Now that Tony Maws has moved his gem of a bistro—Or “Bistrot,” as he insisted on spelling it—from the outer reaches of Harvard Square to much larger premises, it can finally (and gladly) shed its reputation as a secret haunt solely for in-the-know gourmands. For starters, there are twice as many seats at Craigie on Main, in the far less sniffy reaches of Central Square. There’s also a bar with a new, lower-priced menu, and—front and center—an open kitchen shining with dream equipment Maws salvaged on a four-state tour.
It would be easy to have a good meal every night in the immediate vicinity: Rendezvous and Salts, two other exceptional chef-owned restaurants, are steps away; the ever-reliable Central Kitchen is within short walking distance; and Hungry Mother and Oleana aren’t so far, either. (Take that, South End!)
I both celebrate the move and miss the intimacy of the old place—I have no small amount of nostalgia for the curvy Parisian red leatherette banquettes and the cute café curtains masking the view of the parking lot. Still, it’s great to see the business Craigie is getting for a menu whose prices haven’t dropped: appetizers around $15, entrées around $30. As practically nowhere else does these days, the new Craigie makes you look around and ask, “What recession?” But all that shiny, souped-up equipment has Maws understandably running free, and sometimes a bit wild.

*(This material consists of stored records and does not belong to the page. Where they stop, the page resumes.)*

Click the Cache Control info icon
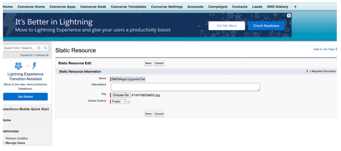Viewport: 341px width, 151px height. tap(129, 102)
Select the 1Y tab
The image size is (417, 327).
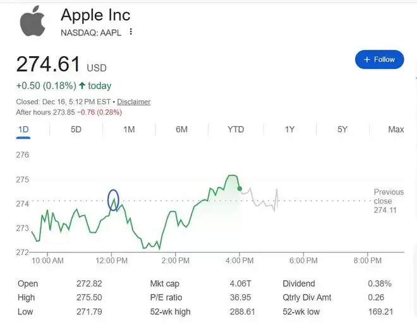pos(289,129)
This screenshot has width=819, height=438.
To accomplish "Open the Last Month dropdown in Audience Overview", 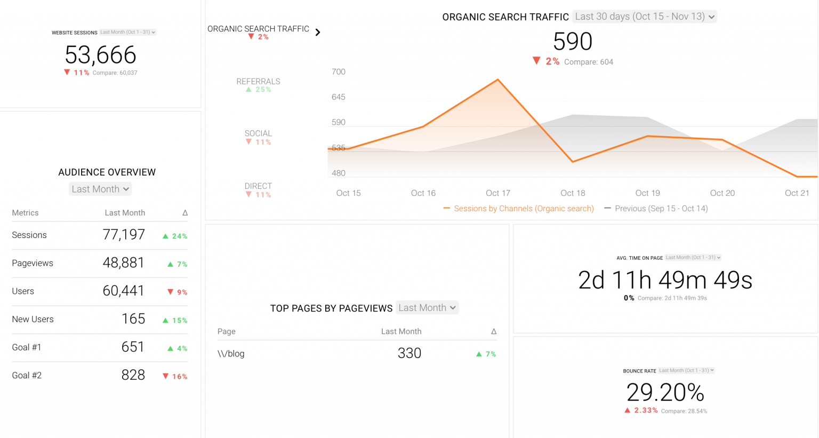I will [x=100, y=189].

Glories there are aplenty. Maws is a meat man, and the talent for charcuterie that snapped me to attention at Craigie Street Bistrot is on full display here. It would be a crime against dining (though not against vegetarianism) to leave without polishing off the assiette of three terrines ($15), which change but generally include headcheese (a lovely jellied mosaic), fantastically rich-flavored country pâté, and spreadable, unctuous four-liver pâté so good that bread just gets in the way. Maws has a fondness for using pork jowl and bits from the head and foot, saving the liver from every animal that comes through the door, and curing his own bacon—the basic French thrift of eschewing waste, and splurging only on some Armagnac for steeping. These are lessons for any chef, and mind and palate openers for any silly, squeamish eaters.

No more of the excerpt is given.